#### QUÉ REDACTAR
Prosigue el relato sobre el análisis de ADN del padre a partir de su última oración.

====== FRAGMENTO

Por poco que sea, no deja de ser sorprendente. Jamás
en mi vida me lo hubiera imaginado. Pero sí, sangre nigeriana corre por mis venas
engendradas en una aldea del norte de Castilla la Vieja. Eso que nací en una
época donde los negros sólo eran conocidos por las películas de Tarzán en la
primera cadena de TVE. Es cierto que deben de ser un puñado de células, pero
ahí están. Además, probado científicamente. Se trata del 1% de las diferencias
etnias que a lo largo de los siglos han terminado por aposentarse en mi cuerpo.
No sé si también en mi alma.
En realidad, ese 1%, más precisamente el 1,2%,
corresponde a mi padre, quien antes de irse al otro mundo, en la gloria de Dios
esté, le hicimos un examen de ADN. Todo muy sencillo e indoloro. Un pequeño bastoncillo,
similar a los que se usan para limpiar los oídos, frotado unos veinte segundos
por el interior de un carrillo derecho, otro artilugio similar por el otro
carrillo.
El resto, tras unas cuatro semanas de espera, llegó
vía Internet, por el módico precio de 69 euros, desde algún laboratorio en Houston.
Aunque 69 euros no parecen una cantidad exagerada por abrir la boca al mirar la
pantalla y cerciorarme de que tengo un antepasado nigeriano. Técnicamente no
sabría el porcentaje de ADN que se transfiere de padre a hijo, me quedé con la
simplicidad de las leyes de Mendel en Ciencias Naturales de tercero de
bachillerato, aunque sin duda algo resta.
Yo, dada la apariencia física y la tez más bien
morena de mi padre, aunque no sabría decir, si le venía de raza o de las
solanas que le caían encima agavillando centenos en el páramo castellano, ya
sospechaba que algo de africano le había otorgado la naturaleza. Aunque lo de
nigeriano fue una sorpresa en toda regla, el 8,7% de norafricano no lo fue
tanto. A mi padre le hubiera resultado extremadamente fácil confundirse con los
rifeños del Atlas marroquí.

============
====== ENTRADAS EXTRAÍDAS

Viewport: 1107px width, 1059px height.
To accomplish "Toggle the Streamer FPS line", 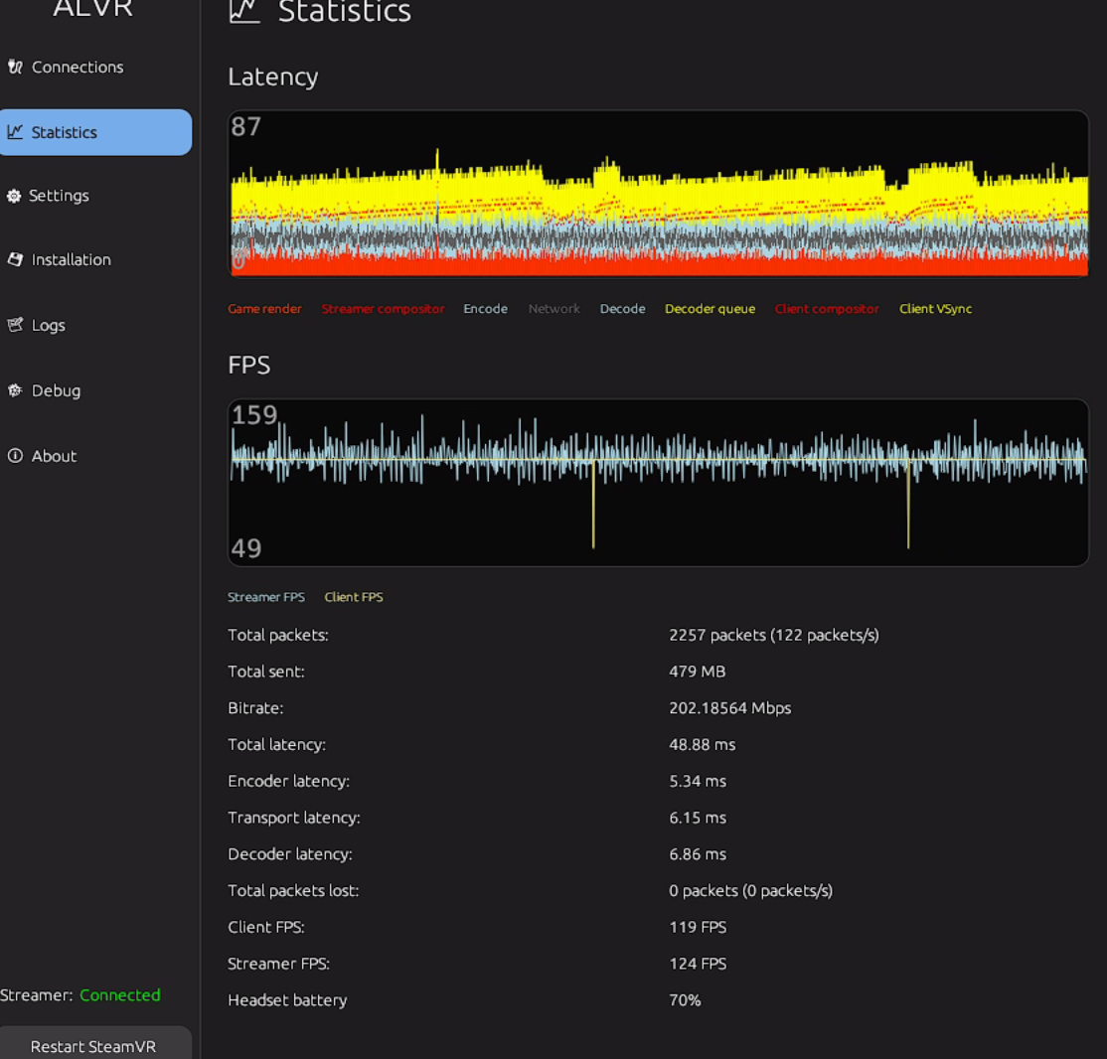I will (x=266, y=597).
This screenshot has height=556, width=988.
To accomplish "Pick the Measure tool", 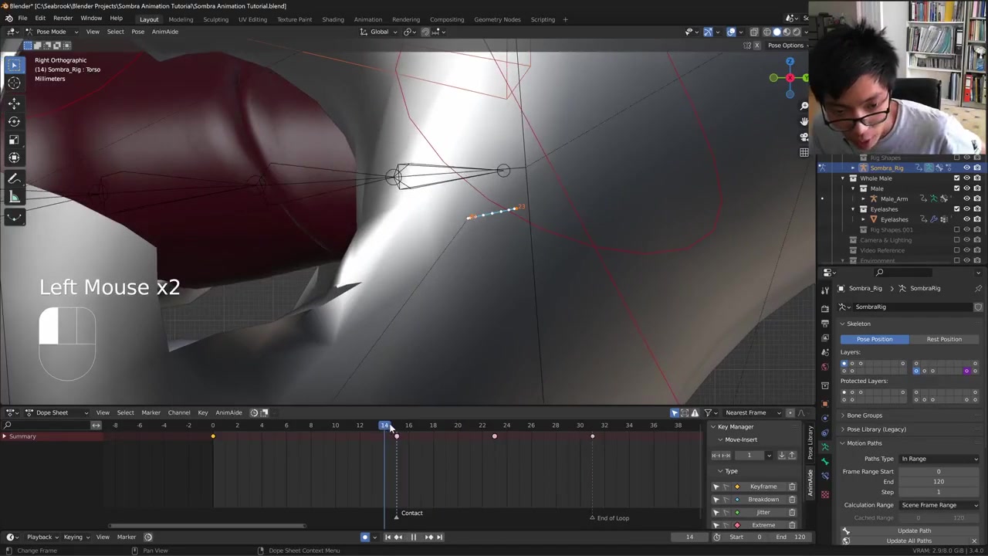I will [x=14, y=198].
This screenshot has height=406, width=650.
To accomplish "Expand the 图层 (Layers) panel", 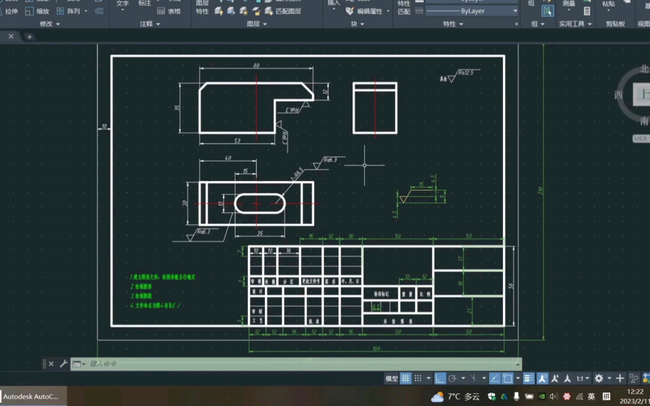I will (257, 24).
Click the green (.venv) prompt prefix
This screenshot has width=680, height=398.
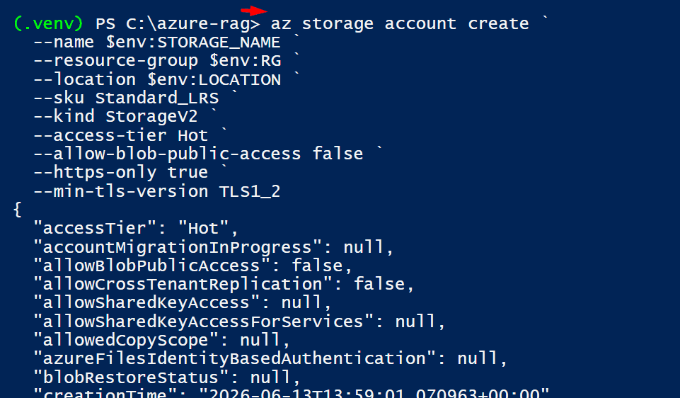[48, 23]
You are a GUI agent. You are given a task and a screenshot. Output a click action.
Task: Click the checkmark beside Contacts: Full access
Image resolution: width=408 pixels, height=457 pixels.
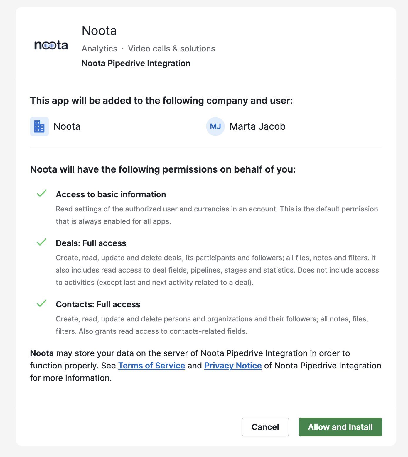click(x=42, y=303)
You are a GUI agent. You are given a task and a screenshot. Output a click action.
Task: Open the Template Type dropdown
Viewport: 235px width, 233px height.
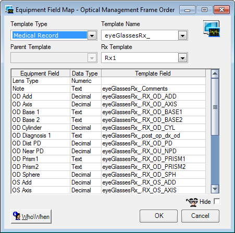click(x=92, y=35)
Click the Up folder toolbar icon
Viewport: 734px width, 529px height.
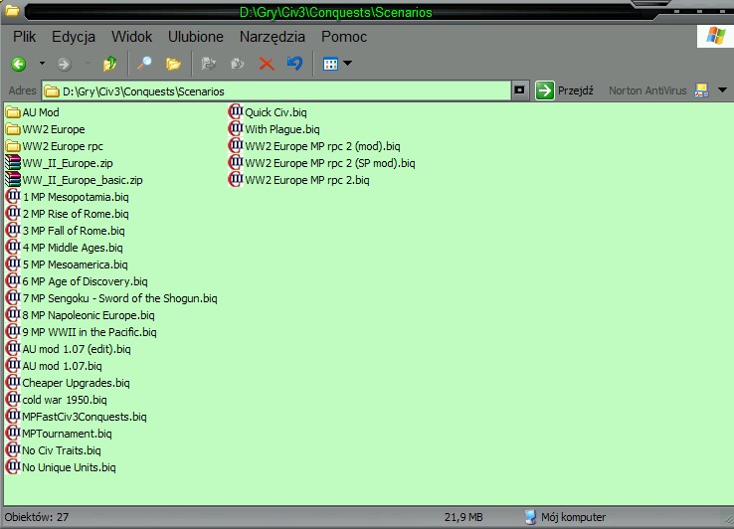110,64
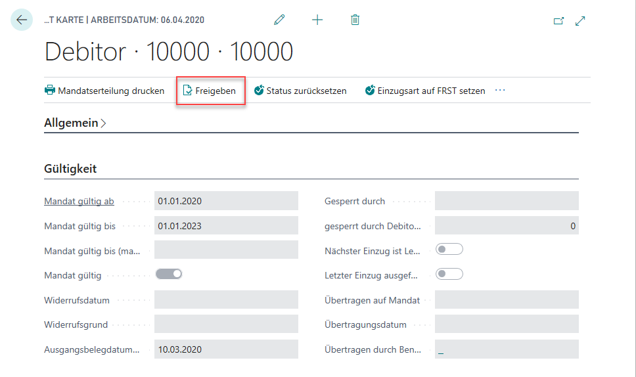Click the Freigeben document icon
Image resolution: width=636 pixels, height=377 pixels.
point(187,91)

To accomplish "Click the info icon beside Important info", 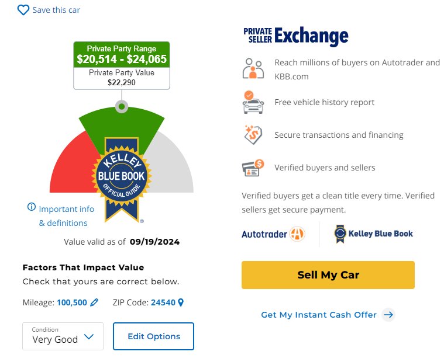I will pos(32,207).
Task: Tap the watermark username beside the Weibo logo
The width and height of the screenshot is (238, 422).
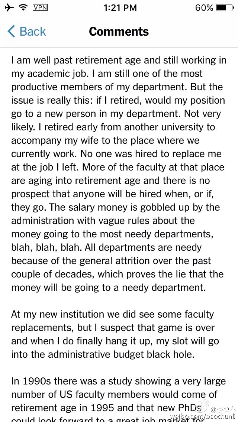Action: (x=222, y=409)
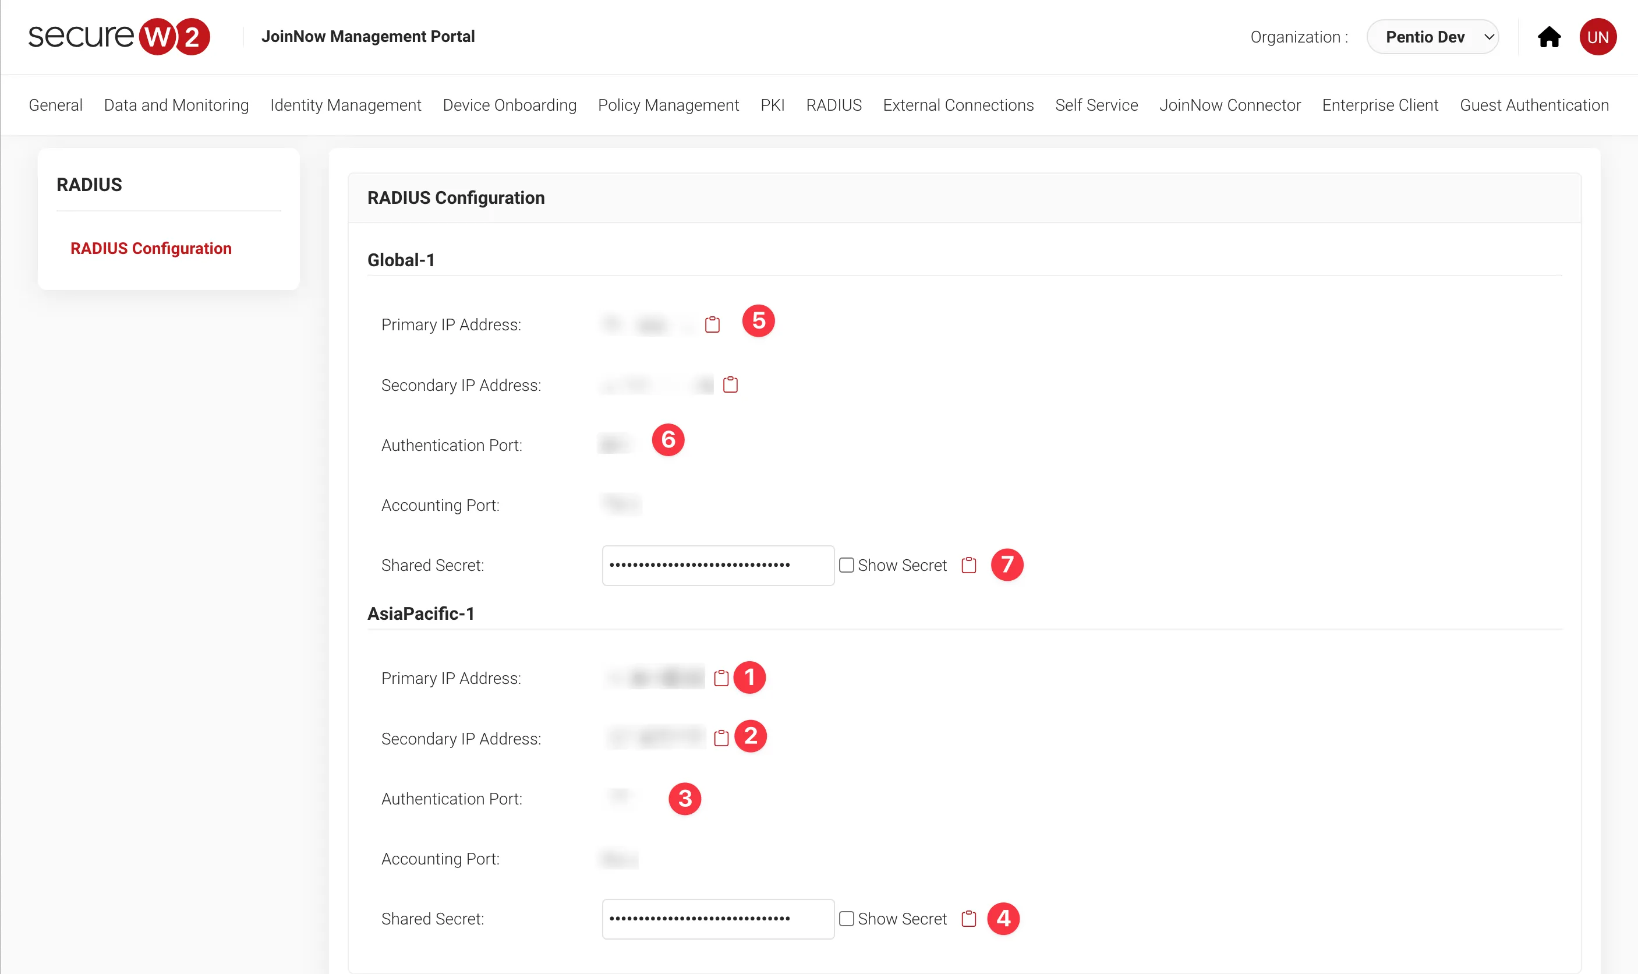The width and height of the screenshot is (1638, 974).
Task: Copy Global-1 Shared Secret to clipboard
Action: tap(968, 565)
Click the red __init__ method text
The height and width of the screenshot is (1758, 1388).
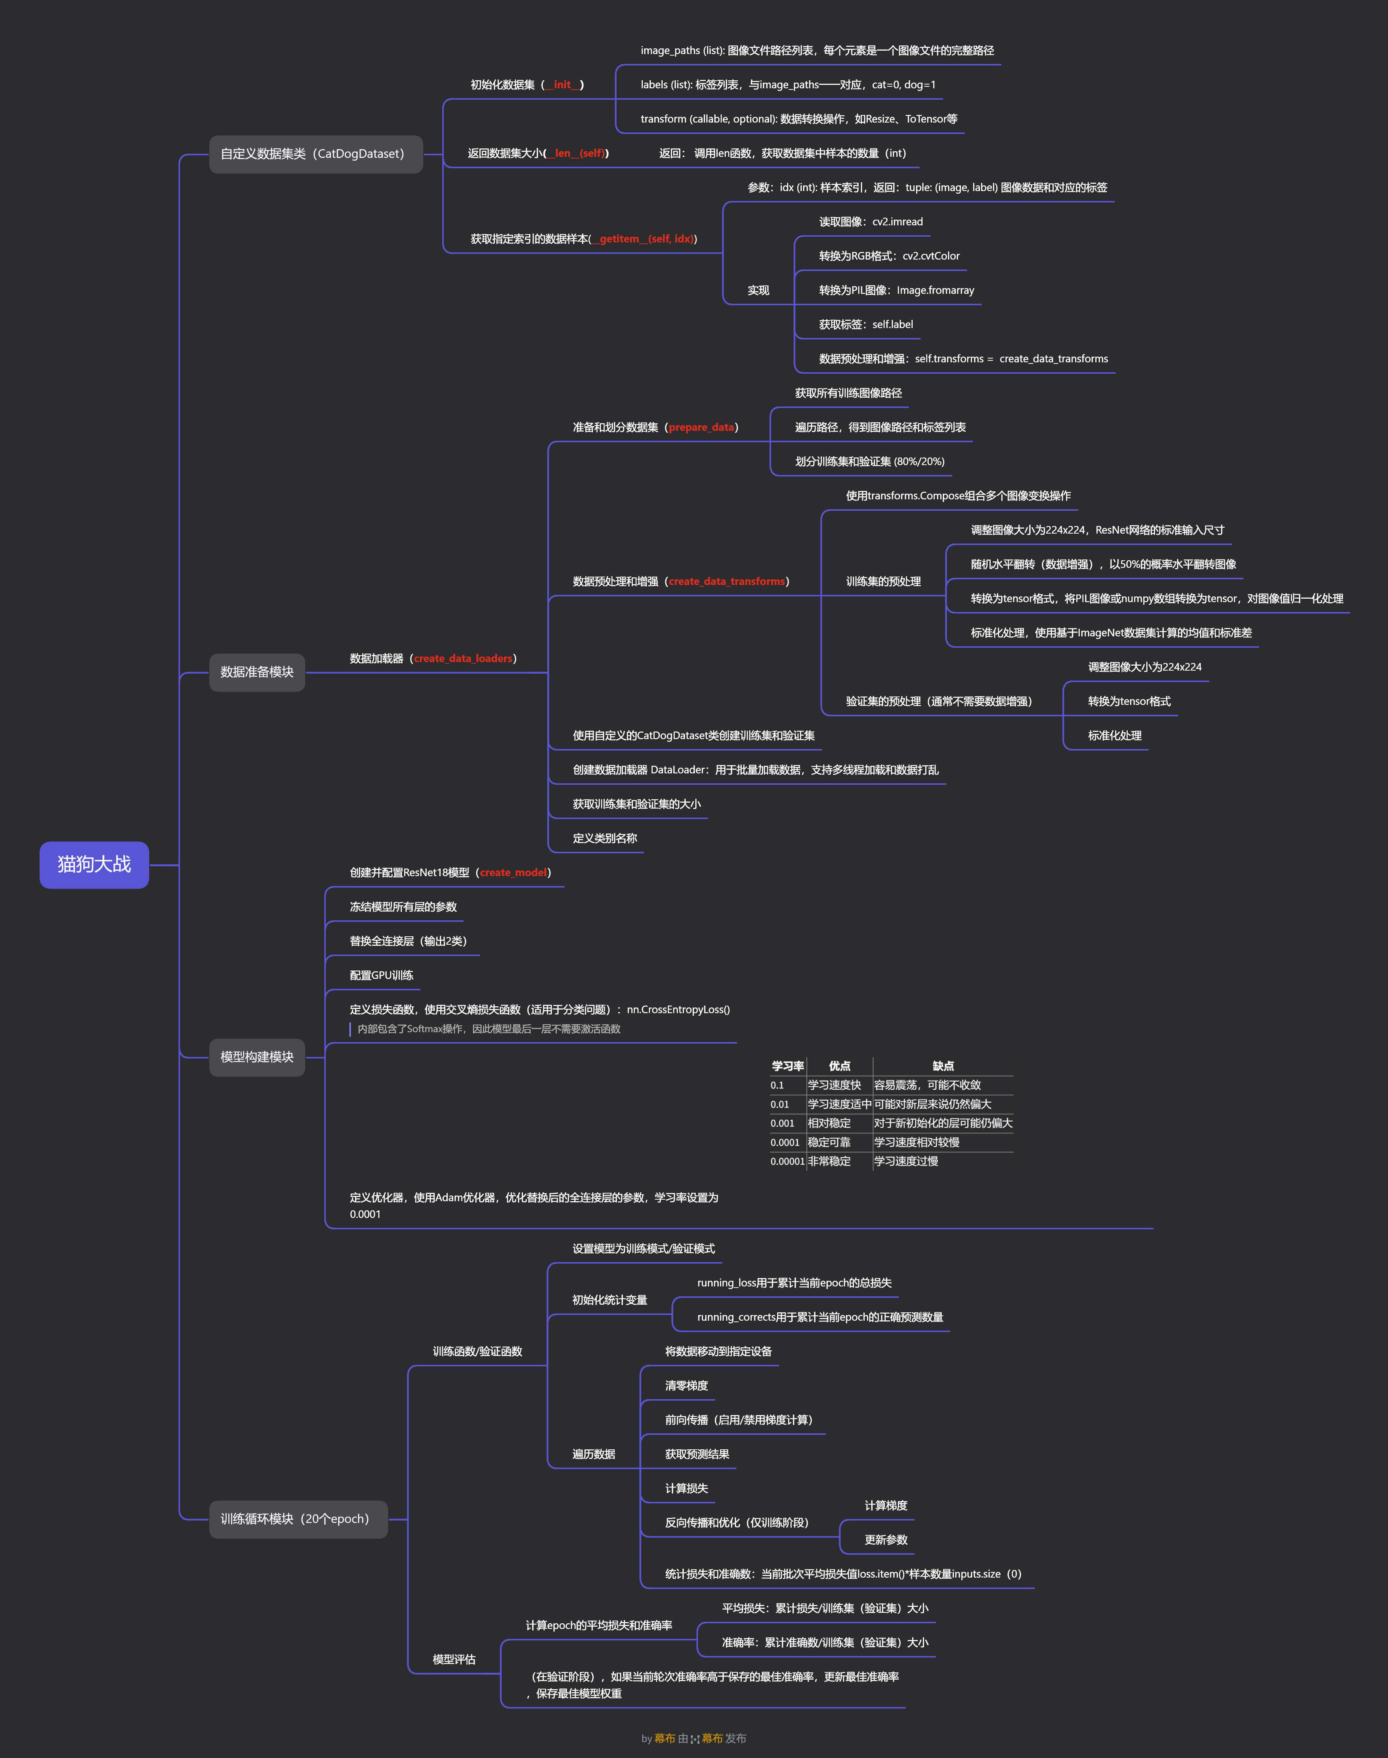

============

#### RESPUESTA ESPERADA
Pero el mestizaje de mi padre continuaba en otros
alejados parajes, con un 10,9% procedente del norte de Europa, a saber: 2,7% de
escandinavo y un notable 8,2% de inglés. Así pues, mi señor padre, era un
excelente ejemplo de que uno es de donde se hace y no de donde se nace. Por su ADN,
parece evidente que mi padre fue el resultado de abundantes hechuras, geográficamente
distantes, las cuales, con toda seguridad, encierran numerosas incógnitas, perdidas,
y no es una metáfora, de la noche de los tiempos y de la aventura del ser
humano.
Por muy modesto y dueño de sus propias fronteras que
uno se considere, como mi padre se creyó, limitado por la época que le tocó
vivir, carente de recursos económicos con los que poder desplazarse allende la
comarca, la región, incluso los mares.
En este sentido mi madre fue mucho más modesta.
Después de todo lleva las huellas de Iberia y Europa del Oeste, comparado con
la extensión de la Tierra como si sus antepasados no se hubieran movido del patio
de la casa familiar. Aunque no todos porque ¡mira por dónde! lleva un pequeño,
pero medibles en los sofisticados instrumentos de Tejas, uno por ciento de
sangre judía, más precisamente askenazi. Habitantes, sufridores, perseguidos
durante centurias en la Europa del Este: Rusia, Ucrania, Polonia y países limítrofes.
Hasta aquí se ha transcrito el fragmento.